## Records supplied
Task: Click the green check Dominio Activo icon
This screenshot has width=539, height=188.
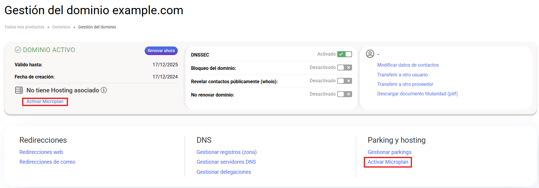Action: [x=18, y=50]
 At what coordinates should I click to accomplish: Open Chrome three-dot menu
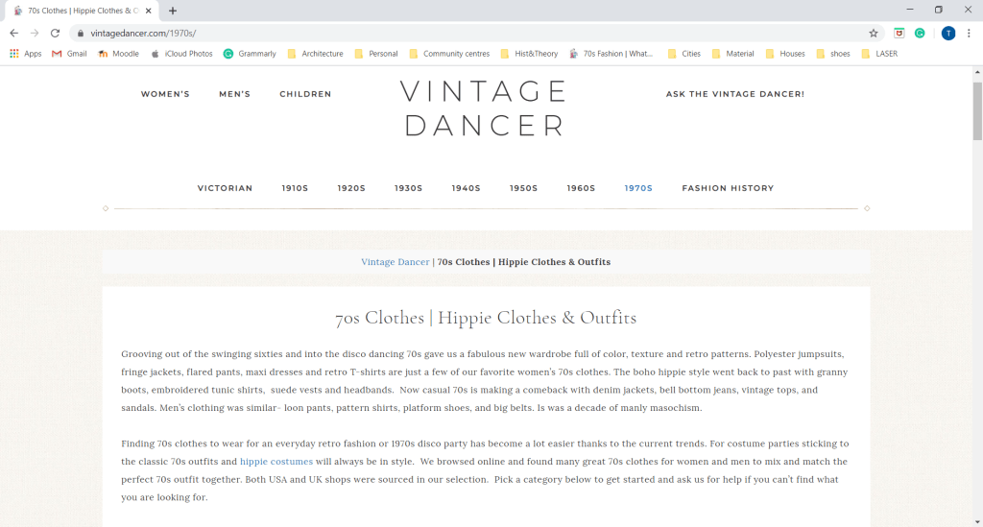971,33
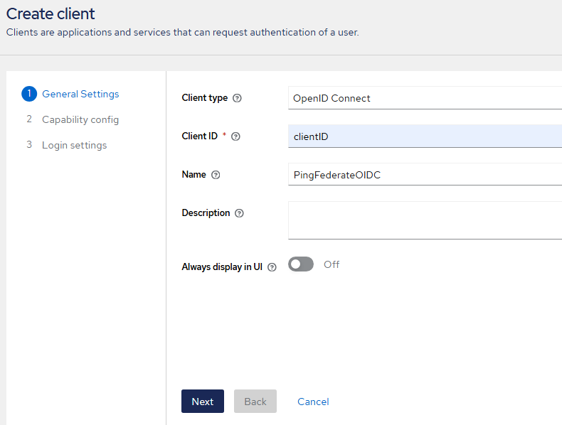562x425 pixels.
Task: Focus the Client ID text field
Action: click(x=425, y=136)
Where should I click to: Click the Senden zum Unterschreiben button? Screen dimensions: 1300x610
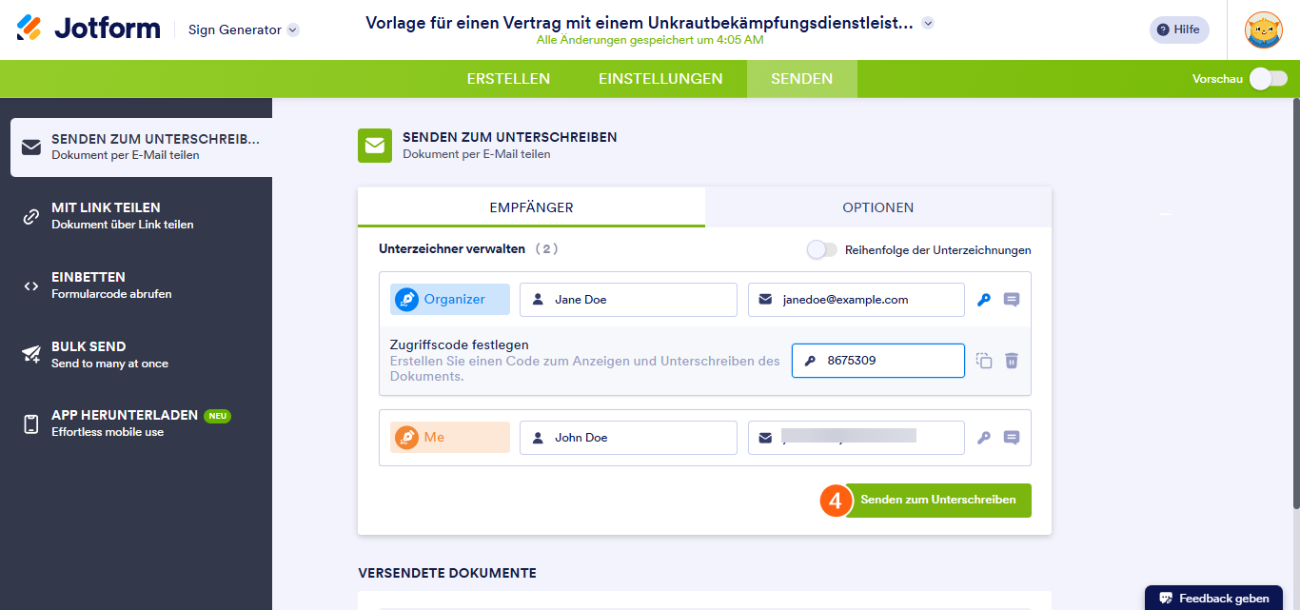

## Required work
Rewrite all the records above, swapping "coordinates" for "position" and changing nothing else. Leave out the pictures.

## Correct answer
Task: Click the green check Dominio Activo icon
This screenshot has width=539, height=188.
Action: [x=18, y=50]
 At what position should I click to accomplish: Open Chrome three-dot menu
971,33
562x425 pixels.
Task: Focus the Client ID text field
Action: click(x=425, y=136)
Where should I click to: Click the Senden zum Unterschreiben button? Screen dimensions: 1300x610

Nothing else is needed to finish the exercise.